On the train things were great until a lady from Guangzhou and her 3 year old son from the next bin over decided to show up and hang out and wouldn't leave. She ended up talking in effort and started to loose her voice from all the shouting. I had to crawl up to my bed to make partition from all her activity. She was a nice person who needed to have an opinion about everything and the last word somehow. It's as if no one has ever given her the time and space to speak her mind, unfortunately it really wasn't her mind being shared. The opinions weren't even very well thought out and a bit disconnected. It just seemed like words taking up space. What's an opinion worth anyway? I actually got dizzy sitting next to her. But they were all very curious of me and really enjoyed my company. I had to put my ear plugs on to take a little rest and still her voice penetrated through my ear plugs. How amazing was that! The other people on the train will have to put up with her for another 14 hours because they don't get off till 5am the next day. The lady spent most of the time complaining about her son in front of him about how terrible he was. In fact he was quite well behaved and handled being in the train quite well. She threatened to send him away to scare him. This is also common among the Asians in parenting I've noticed. I've noticed her challenge in parenting has to do with her irregular or inconsistent practice that creates confusion or also the kid sees this and takes advantage of it sometimes.

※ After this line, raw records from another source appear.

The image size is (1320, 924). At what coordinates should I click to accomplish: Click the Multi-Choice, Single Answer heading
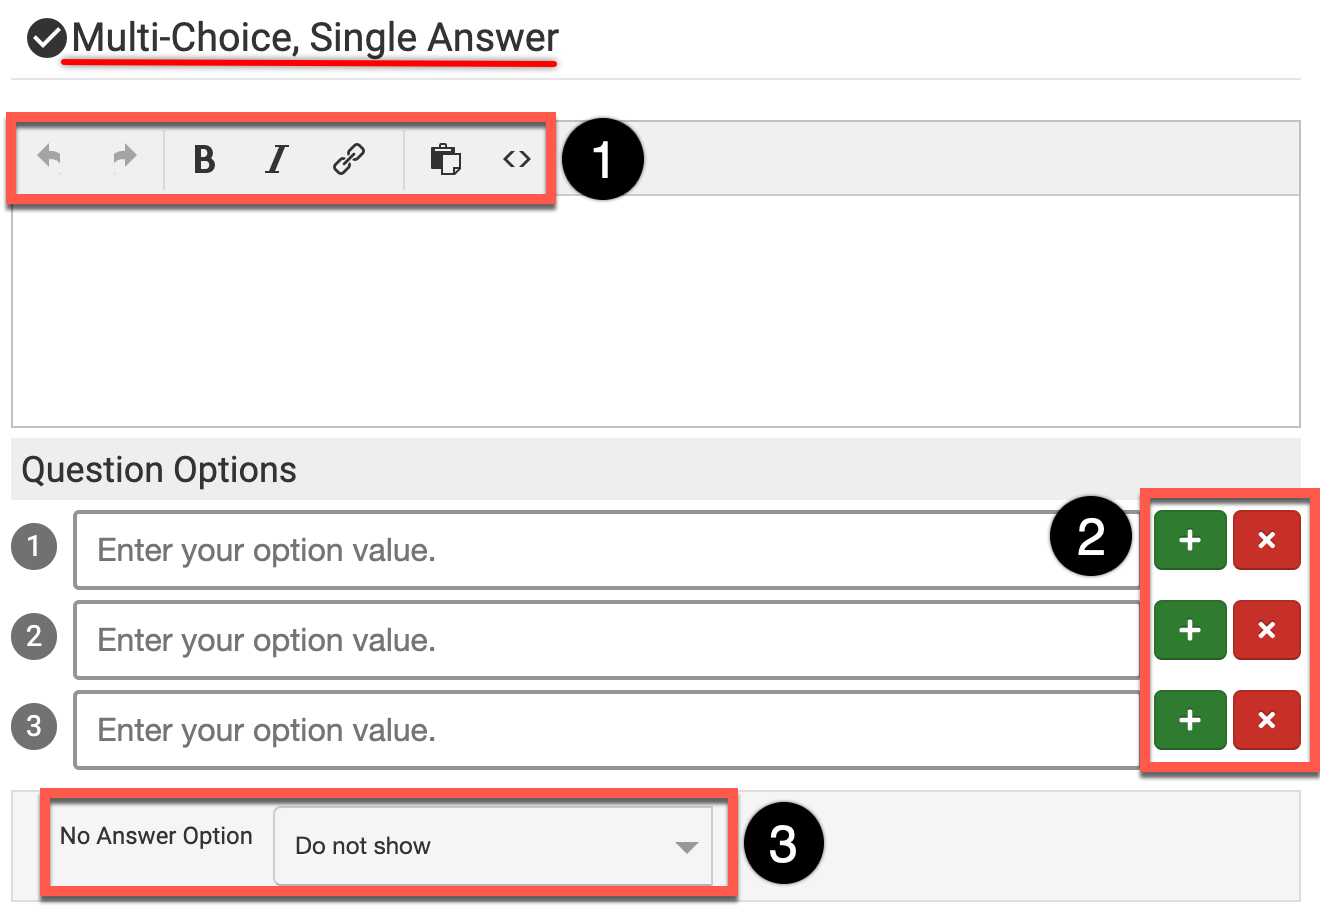(x=315, y=39)
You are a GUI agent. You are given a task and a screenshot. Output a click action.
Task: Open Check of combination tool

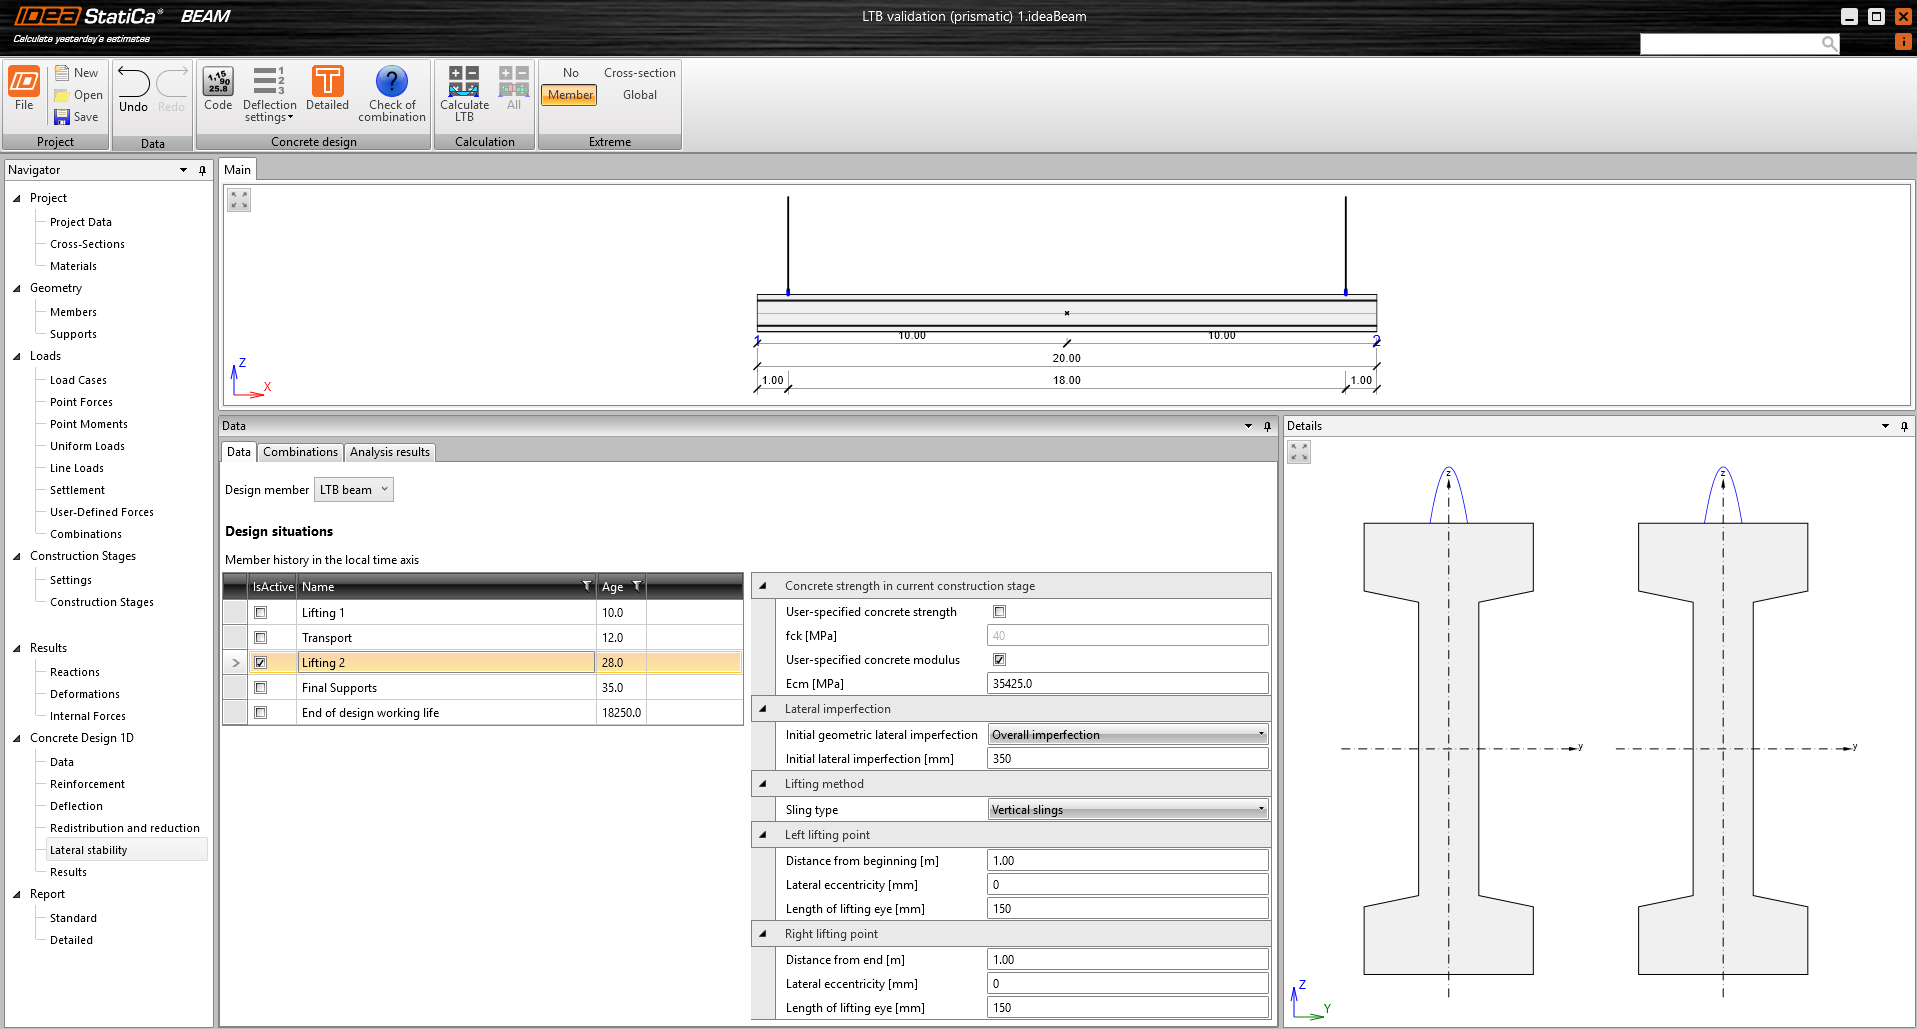pyautogui.click(x=391, y=82)
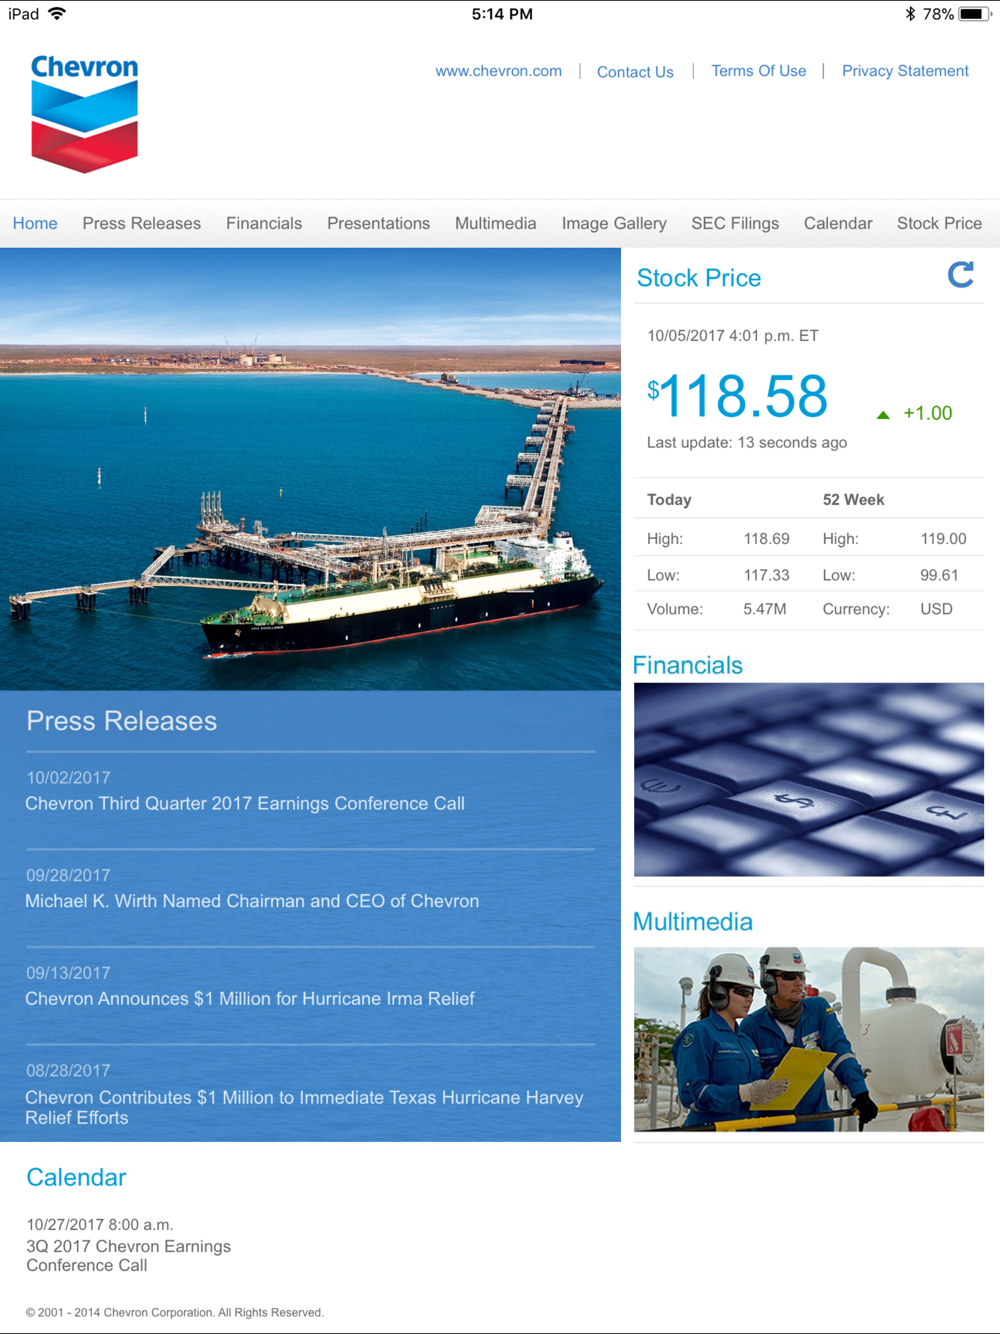
Task: Open the Presentations tab
Action: pos(378,223)
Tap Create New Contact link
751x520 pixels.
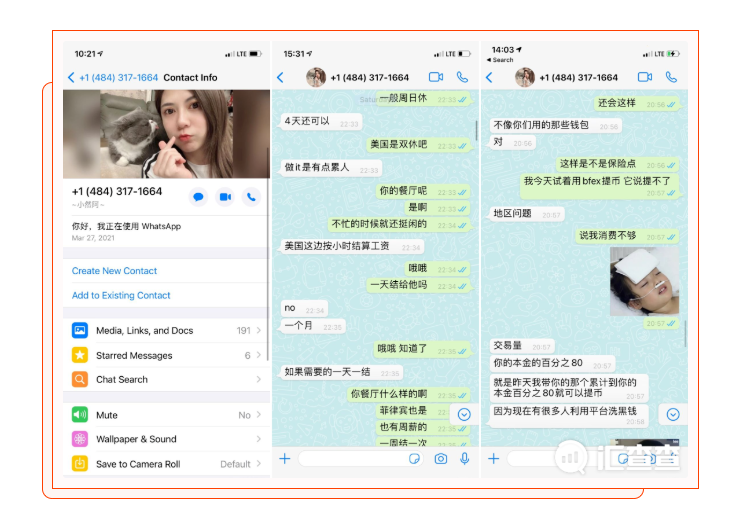[114, 271]
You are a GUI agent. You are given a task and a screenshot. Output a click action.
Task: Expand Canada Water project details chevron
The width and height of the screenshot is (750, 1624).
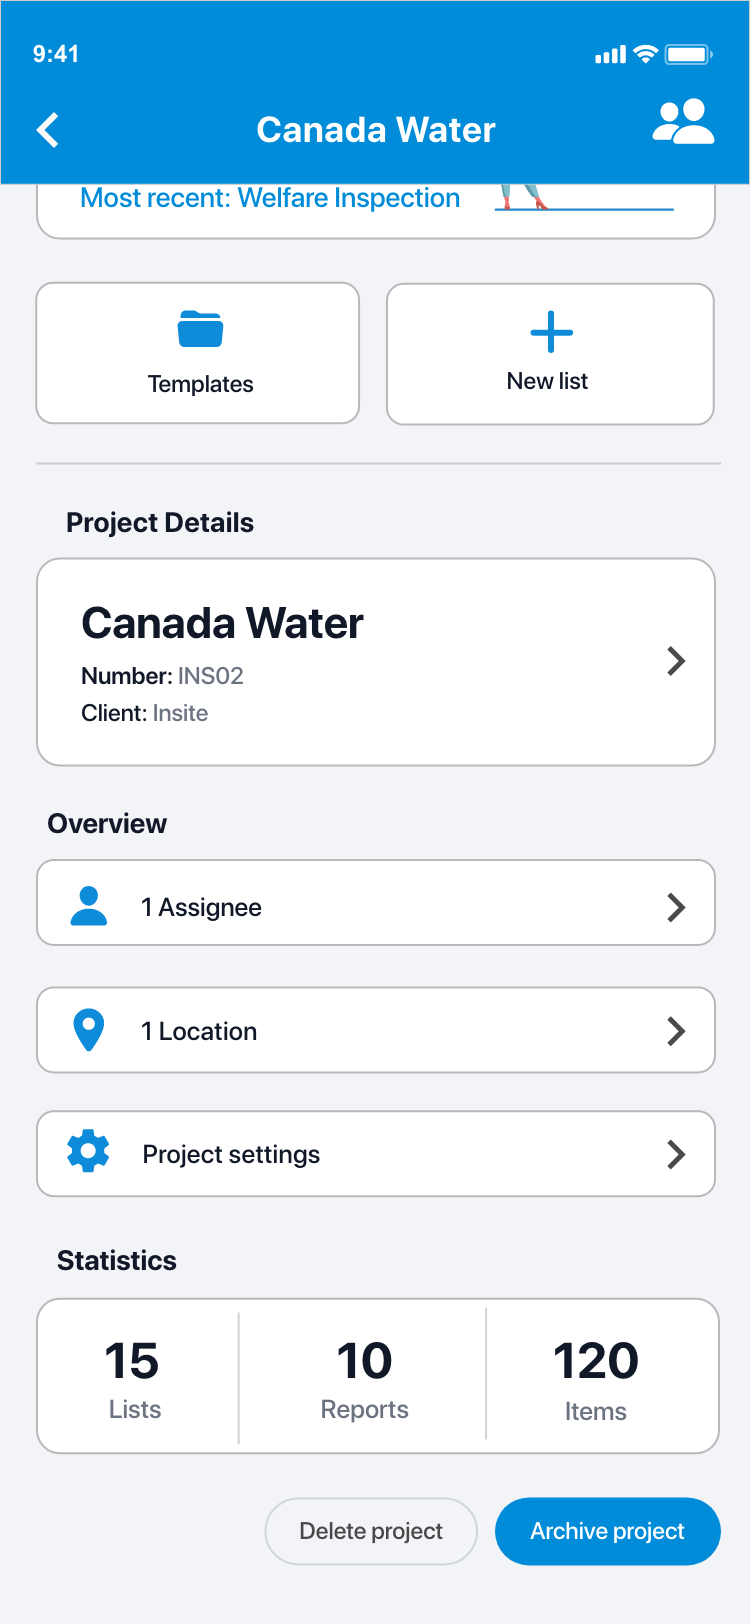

On the train I saw a documentary on the question of MSG. They showed scientifically proven by scientist that MSG is from a protein compound that is found in every food. This compound in most prevalent in Chicken and seaweed. They proved that there is no chemical in MSG etc.... That MSG has not been proven to be bad for you. That the Americans who complained about MSG giving people a headache in Chinese restaurants, and making people thirsty etc... is not a common thing in China, the home of MSG use. I think this program was sponsored by MSG manufacturers. MSG makes my tongue numb. People really love putting MSG in everything. They put about a tablespoon of MSG in 16 oz dish. That is alot. It makes me feel weird and I can tell it is MSG because I naturally can't eat it, makes me feel sick. So I added no MSG to my list of no's when ordering food.